#### [STATED GOAL]
Reproduce the lines exactly as they appear, from the line containing "View the Permissions tab" down to the last line. Leave the pictures out of your copy.

#### [DATA TO USE]
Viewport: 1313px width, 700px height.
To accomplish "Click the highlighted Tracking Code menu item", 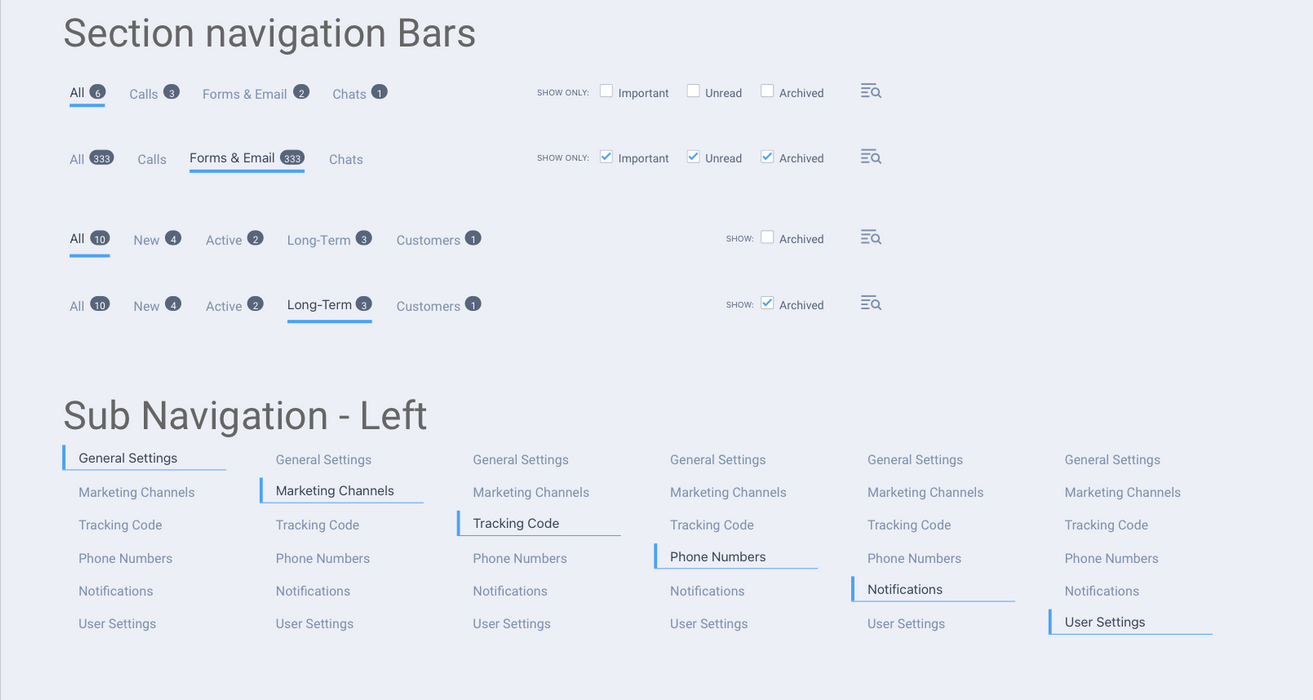I will coord(516,523).
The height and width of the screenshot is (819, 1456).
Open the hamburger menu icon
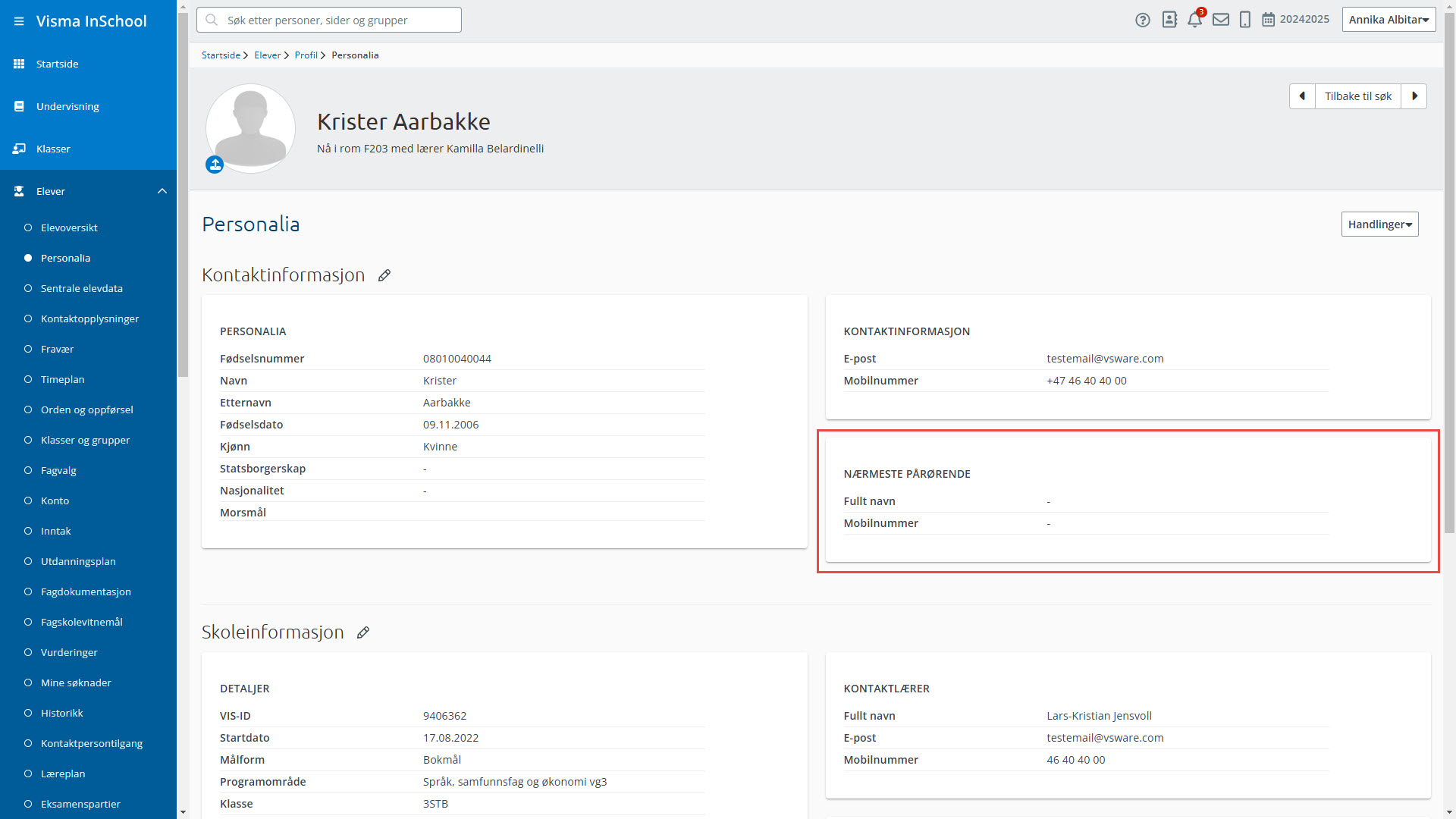click(19, 21)
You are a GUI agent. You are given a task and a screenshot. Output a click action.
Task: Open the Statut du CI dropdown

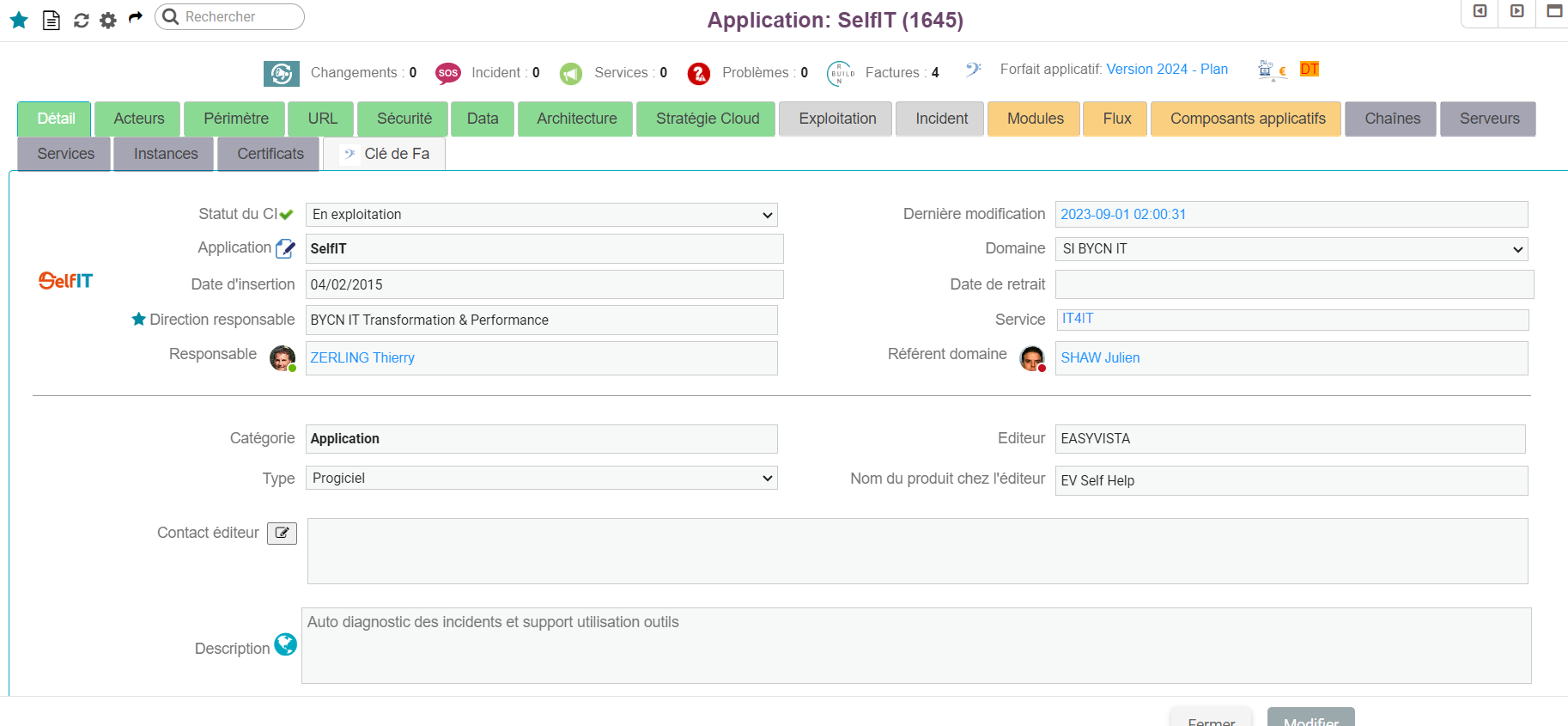tap(541, 215)
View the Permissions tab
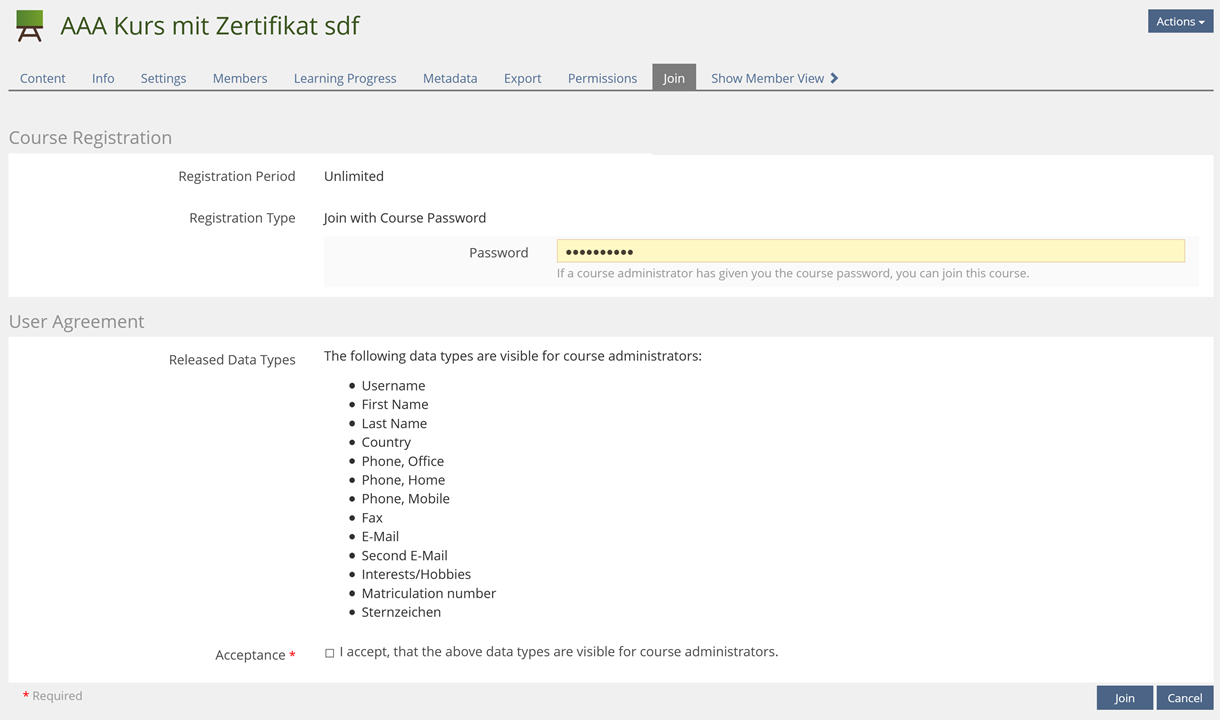Viewport: 1220px width, 720px height. pos(602,78)
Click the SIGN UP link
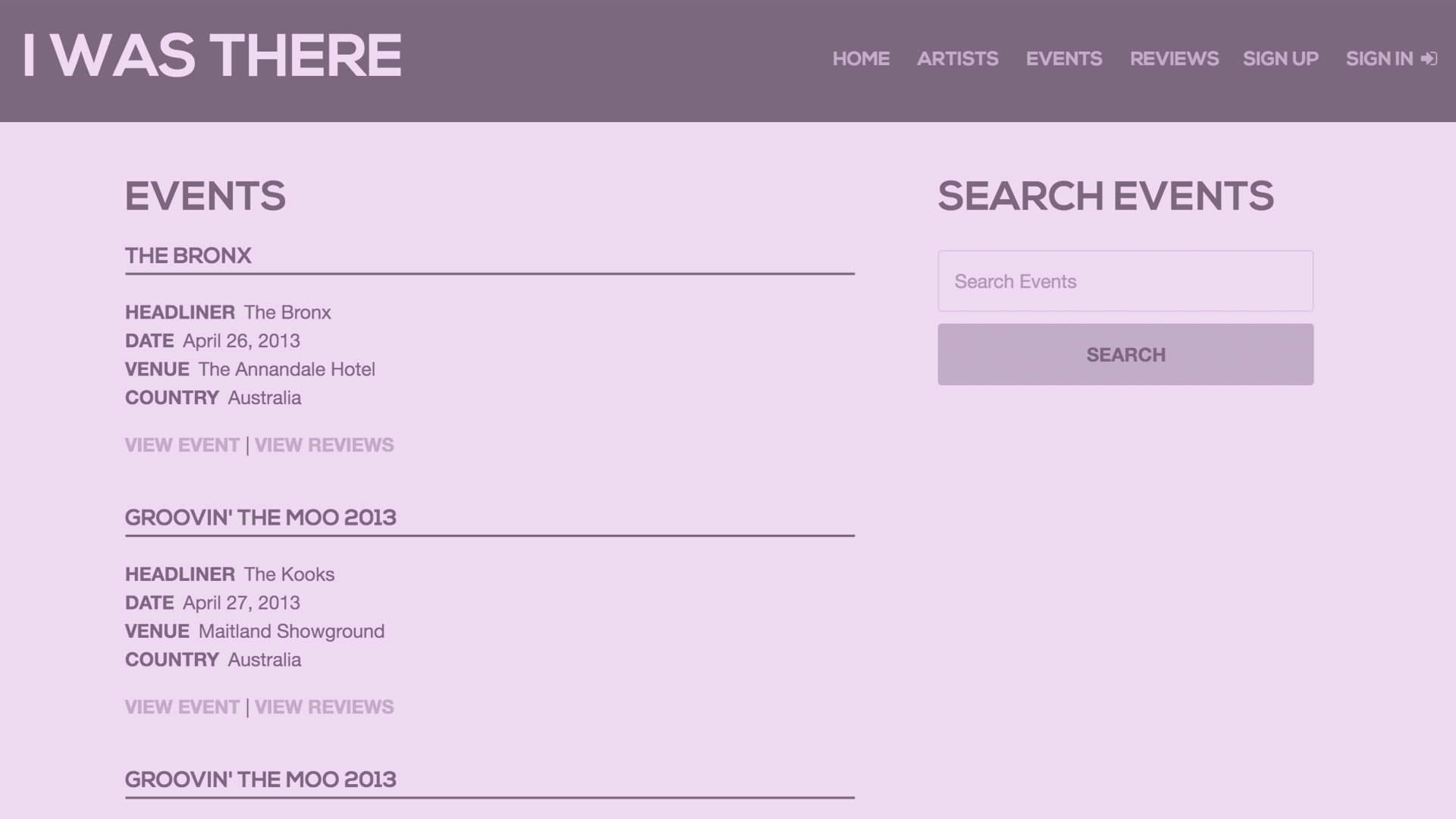The height and width of the screenshot is (819, 1456). [x=1280, y=58]
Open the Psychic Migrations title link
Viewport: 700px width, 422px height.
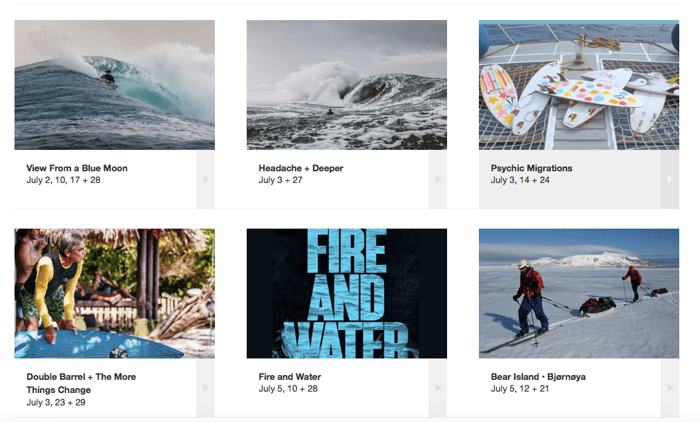click(531, 168)
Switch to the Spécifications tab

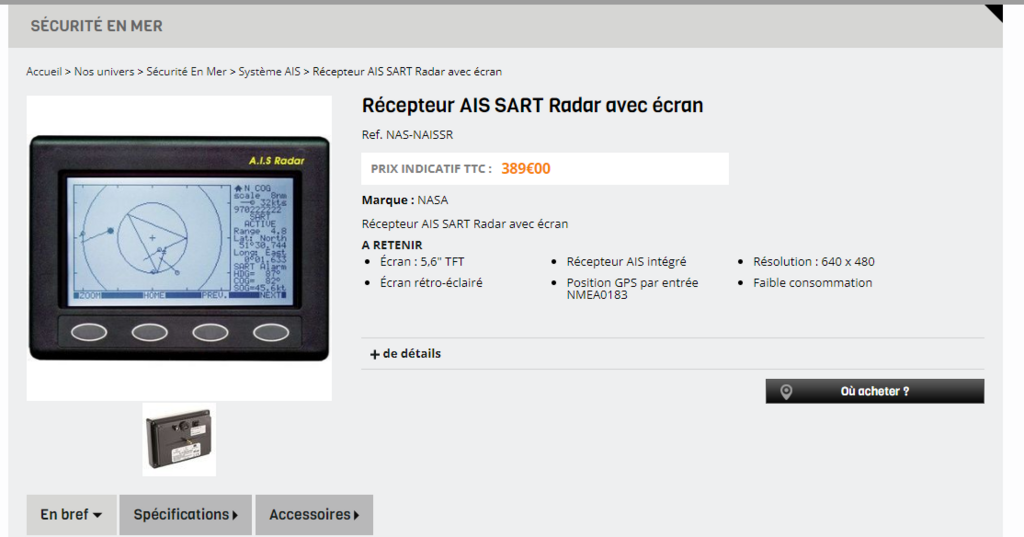(x=185, y=515)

#### [ANSWER FOR THIS EXERCISE]
View the Permissions tab
Viewport: 1220px width, 720px height. pos(602,78)
Click the SIGN UP link
The height and width of the screenshot is (819, 1456). [x=1280, y=58]
Open the Psychic Migrations title link
Viewport: 700px width, 422px height.
click(531, 168)
Switch to the Spécifications tab

(x=185, y=515)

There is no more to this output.